__Seitentext__:
==================================================
# [Outlook] Kontakte löschen



## Oeuf (2. September 2003)

Hallo zusammen,

ich habe ein Problem. Ich will mit einem VB6 Programm alle Kontakte in Outlook-Kontaktordner löschen. Doch mit dem Code den ich habe, löscht es mir nur jeden 2. Kontakt. Weiss jemand, wo der Fehler liegen könnte?

Der Code:

Dim olAppl As Outlook.Application
Dim olNS As Outlook.NameSpace
Dim olMAPIFolder As Outlook.MAPIFolder
Dim olItems As Outlook.Items
Dim olResItems As Outlook.Items
Dim olContact As Outlook.ContactItem
Dim sFilter As String

Private Sub Command1_Click()
    Set olAppl = CreateObject("Outlook.Application.10")
    Set olNS = olAppl.GetNamespace("MAPI")
    Set olMAPIFolder = olNS.GetDefaultFolder(olFolderContacts)
    Set olItems = olMAPIFolder.Folders.Item("MeineKontakte").Items

    sFilter = "[MessageClass] = 'IPM.Contact'"

    Set olResItems = olItems.Restrict(sFilter)
==================================================
__Bereitgestellte Daten__:
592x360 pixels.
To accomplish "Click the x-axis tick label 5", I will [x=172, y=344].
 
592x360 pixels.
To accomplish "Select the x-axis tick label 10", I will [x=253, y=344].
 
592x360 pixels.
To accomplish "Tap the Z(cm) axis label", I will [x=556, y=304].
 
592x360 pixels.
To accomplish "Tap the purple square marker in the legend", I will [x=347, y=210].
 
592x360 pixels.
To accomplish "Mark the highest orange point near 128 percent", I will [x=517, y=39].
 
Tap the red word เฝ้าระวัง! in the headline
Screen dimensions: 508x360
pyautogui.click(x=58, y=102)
==================================================
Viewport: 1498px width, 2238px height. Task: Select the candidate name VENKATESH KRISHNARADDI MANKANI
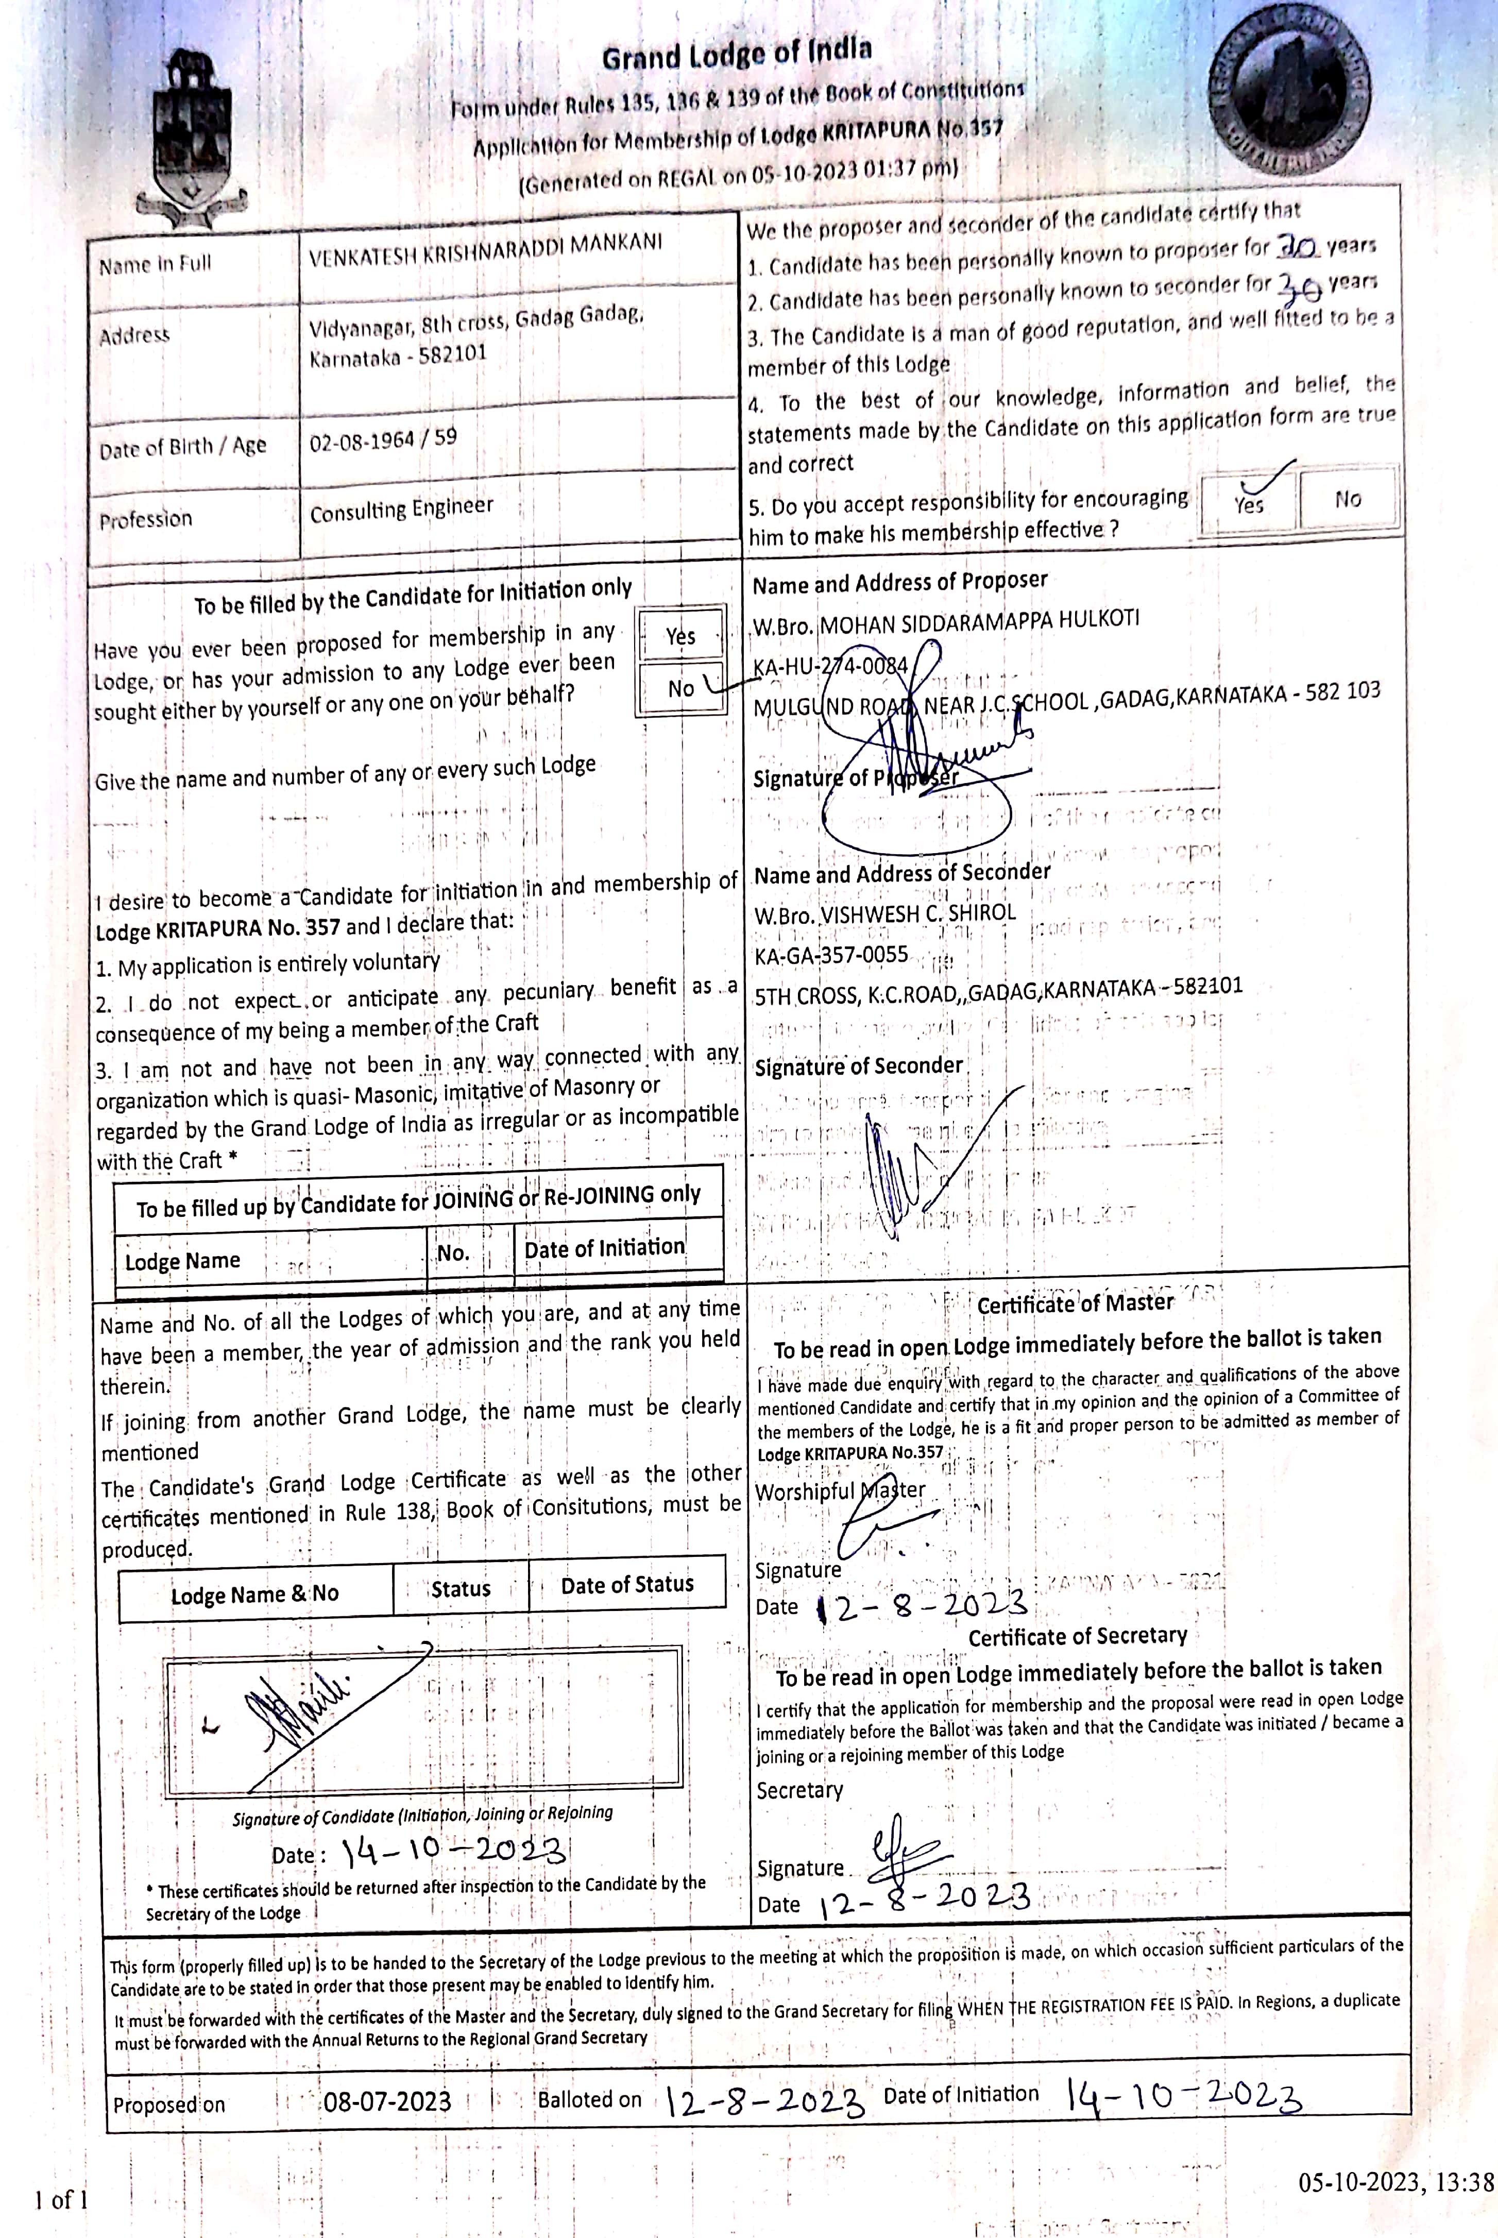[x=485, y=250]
==================================================
__Aufgabe__: Schreib den Forumsbeitrag zum Löschen von Outlook-Kontakten im Anschluss an seine letzte Zeile weiter. Die Einträge haben mit dem Forumsbeitrag zum Löschen von Outlook-Kontakten nichts zu tun.

__Antwort__:
    For Each olContact In olResItems
        olContact.Delete
    Next olContact

    Set olResItems = Nothing
    Set olItems = Nothing
    Set olMAPIFolder = Nothing
    Set olNS = Nothing
    Set olAppl = Nothing


    MsgBox "Alle Kontakte gelöscht"
End Sub


----------



## NRFi (17. September 2003)

wahrscheinlich weil du next olContact sagst, springt der gleich zum nächsten. versuch es mal nur mit next


----------



## Oeuf (24. September 2003)

ne, habe ich auch schon probiert. Hat leider keine Wirkung. Es wird immer noch jeder 2. Kontakt gelöscht


----------



## NRFi (24. September 2003)

vielleicht ist das auch so, weil du immer eins löscht und der dann dabei durcheinander kommt..

benutz mal lieber for i = 1 to olResItems.count oder so


----------



## Oeuf (26. September 2003)

Vielen Dank!

Der Tipp hat mir sehr geholfen. Habe es aber jetzt ein bisschen anders probiert.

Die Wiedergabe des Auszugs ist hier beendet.